Why setting the 2MSL? We assume there’s no TIME_WAIT, what will happen?

Scenario 1

Suppose it’s allowed to create two identical (4-tuple) tcp connection at the same time. The 2nd connection is an incarnation of the first one. If there are packets delayed during the first connection, but still alive until the incarnation connection is created. (Because the waiting time is not long enough to make sure the network discard the delayed packets.), this will bring some unknown errors into the network.

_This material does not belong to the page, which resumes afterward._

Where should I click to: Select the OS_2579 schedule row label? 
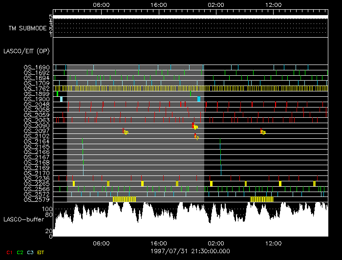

Although it’s a event of small probability, there’s still possibilities. The protocal itself has already get some preventive measures to keep this situation from happenning. First, during 3 way handshakes, ISN is one of the measures, second, the client tcp port is assigned by the os kernel most of the time with an ephemeral port which ensures that a new connection to the same host with a different 4 tuple id.

Senario 2

Suppose a tcp disconnection procedure is in processing. The client sends a FIN, receive a ACK. But the next FIN from the server or the last ACK sent to server is lost in the network. What will happen next if the client doesn’t wait for 2MSL? The server resends the FIN, and the client thinks that the communication is over, and answer a RST to the last FIN, the server will get a RST and think “Shit, this is not a successful communication”.